A nutrient of prime importance
Protein plays a very diverse role in the body and is essential to our health. Along with fat and carbohydrates, protein is the third macronutrient in our diet. The word "protein" comes from the Greek proteios which means “of prime importance.” Researchers have long placed protein on the primary pedestal.
Protein is found in every cell in the human body. It is vital for repairing and maintaining body tissue, creating enzymes and some hormones, forming antibodies, and transporting oxygen. Plants don't just provide the protein we need to thrive; they also minimize many of the health risks associated with meat consumption.
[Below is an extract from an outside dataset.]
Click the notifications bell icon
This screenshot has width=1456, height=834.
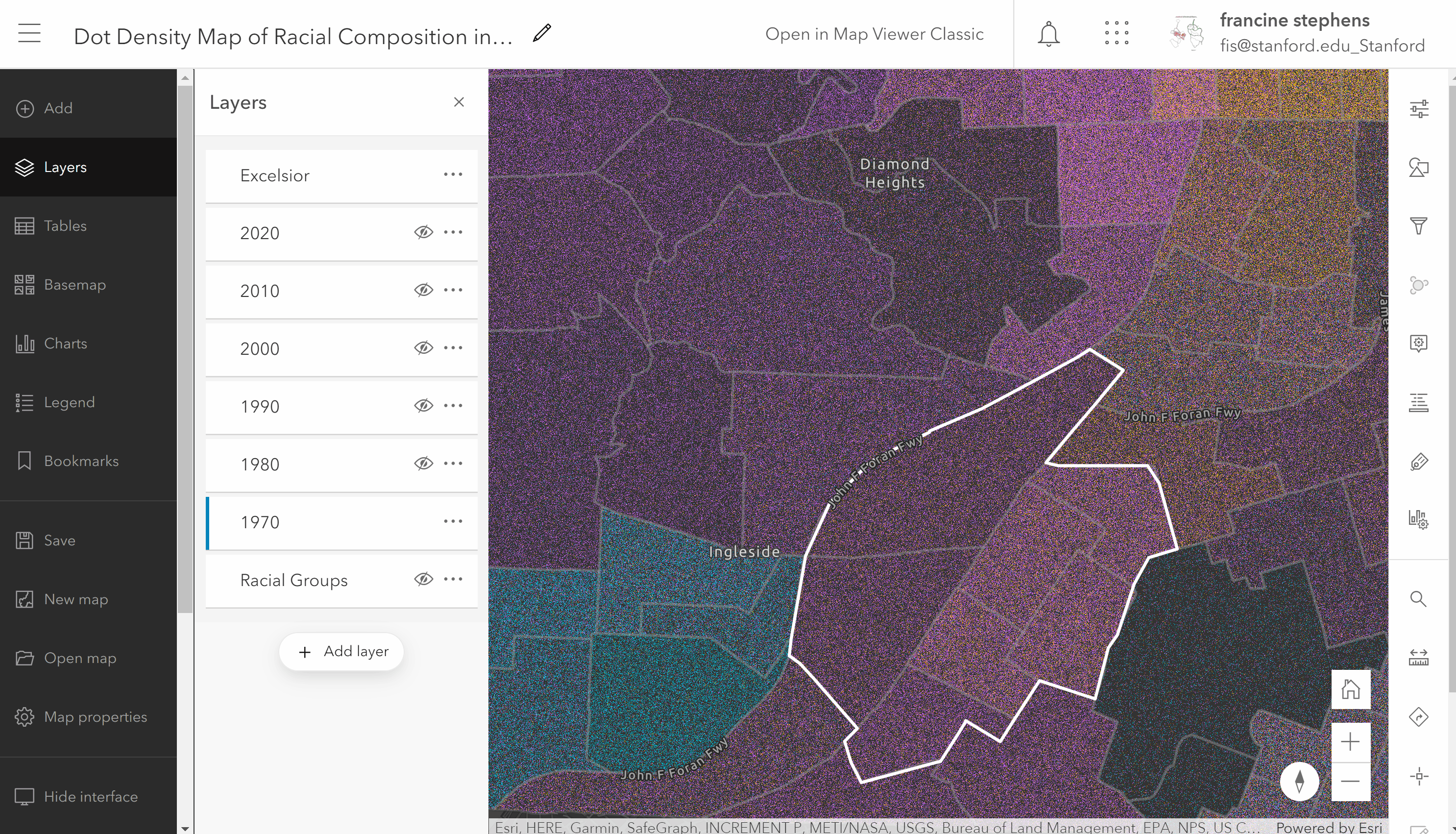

"Formerly, vegetable proteins were classified as second class, and regarded as inferior to first-class proteins of animal origin, but this distinction has now been generally discarded."
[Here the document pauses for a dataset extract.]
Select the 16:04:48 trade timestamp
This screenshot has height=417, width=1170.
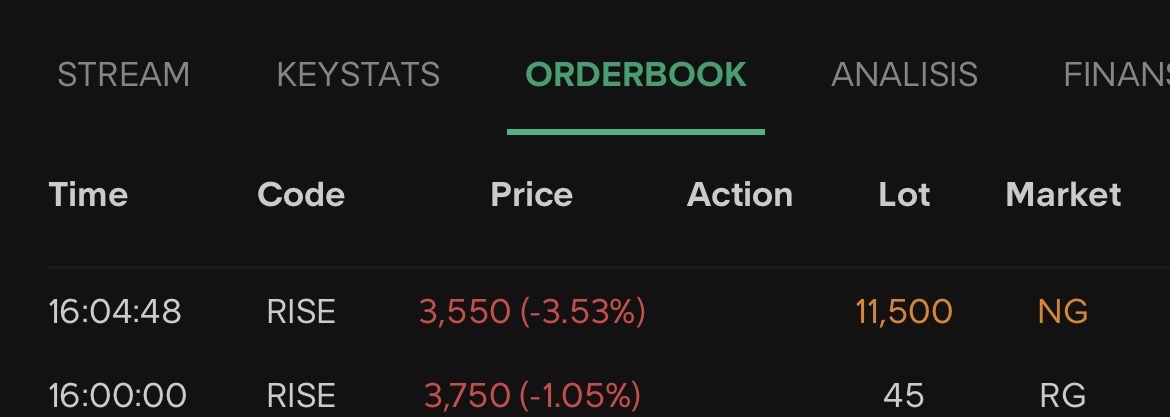(115, 312)

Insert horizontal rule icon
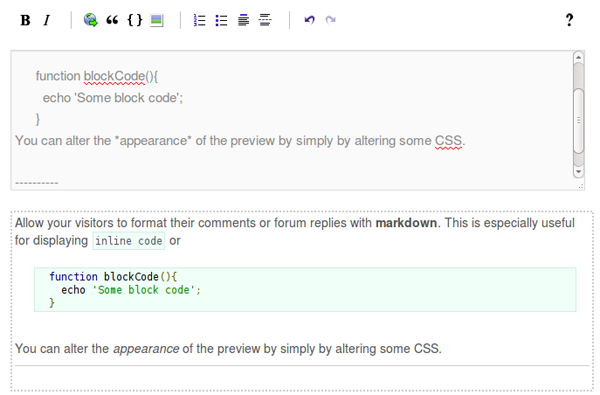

– The Lancet, editorial. Nov. 28, 1959
Plant a steak in the ground
All protein is not the same
Animal proteins were once deemed "superior" because they offer all the amino acids we need in one complete package, so the body can quickly utilize them. But, the slower synthesis of plant protein is actually better. Speeding up body functions is akin to accelerated aging – like putting the pedal to the metal.
Although vegetable proteins may not come to us complete in any single plant, plants do contain the protein we need. Plus, plants also provide us with fibre, essential fatty acids, and a vast array of vitamins, minerals, antioxidants, and other beneficial nutrients.
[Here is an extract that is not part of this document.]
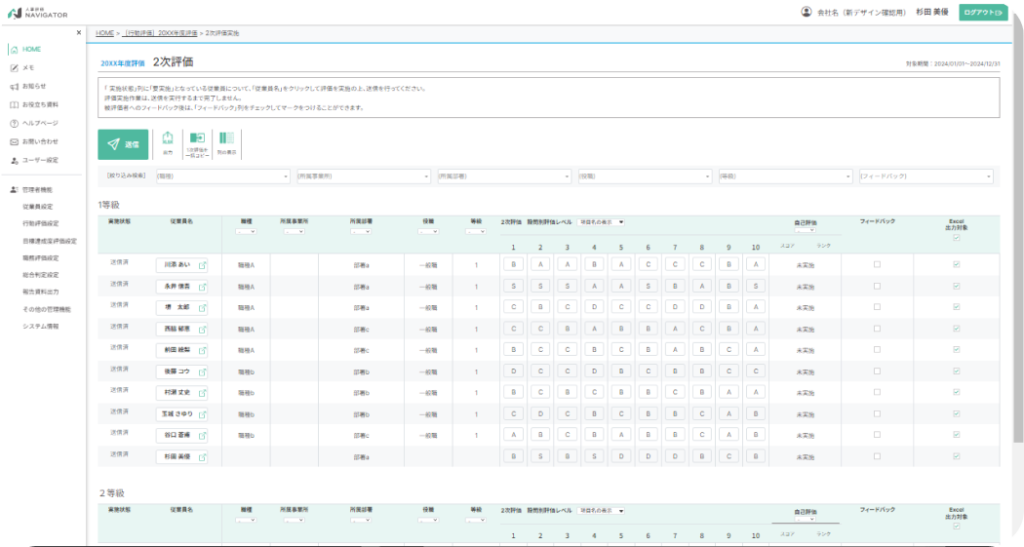Click the HOME breadcrumb link
The width and height of the screenshot is (1024, 547).
tap(104, 33)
Sustainability is a meaty issue
Back in 1971, the best-selling book, Diet For A Small Planet, argued that the greenhouse gas footprint of consuming ruminant meat is, on average, 19–48 times higher than that of high-protein foods obtained from plants. Plus, producing animal protein uses far more energy. On average, 11 times more energy is required to produce animal protein. But, you don't have to become a vegetarian to make a difference. Every time you choose a plant-based food, you’re part of the solution.
Protein can be a clean, renewable resource
Farming food crops requires fewer natural resources than animal husbandry. We could increase the earth's food supply dramatically simply by shifting the 16 major crops away from livestock feed and biofuel production, to human consumption. One study estimated this change would create a 28% increase in food.1
This would also result in significant reductions in greenhouse gas emissions from machinery, nitrous oxide pollution from fertilizer, and methane gas produced by animals. Plants are truly the path to a greener day – a VegiDay.
6 Foley JA, Ramankutty N, Brauman KA, Cassidy ES, Gerber JS, Johnston M, Mueller ND, O'Connell C, Ray DK, West PC, et al. Solutions for a cultivated planet. Nature 2011;478:337–42.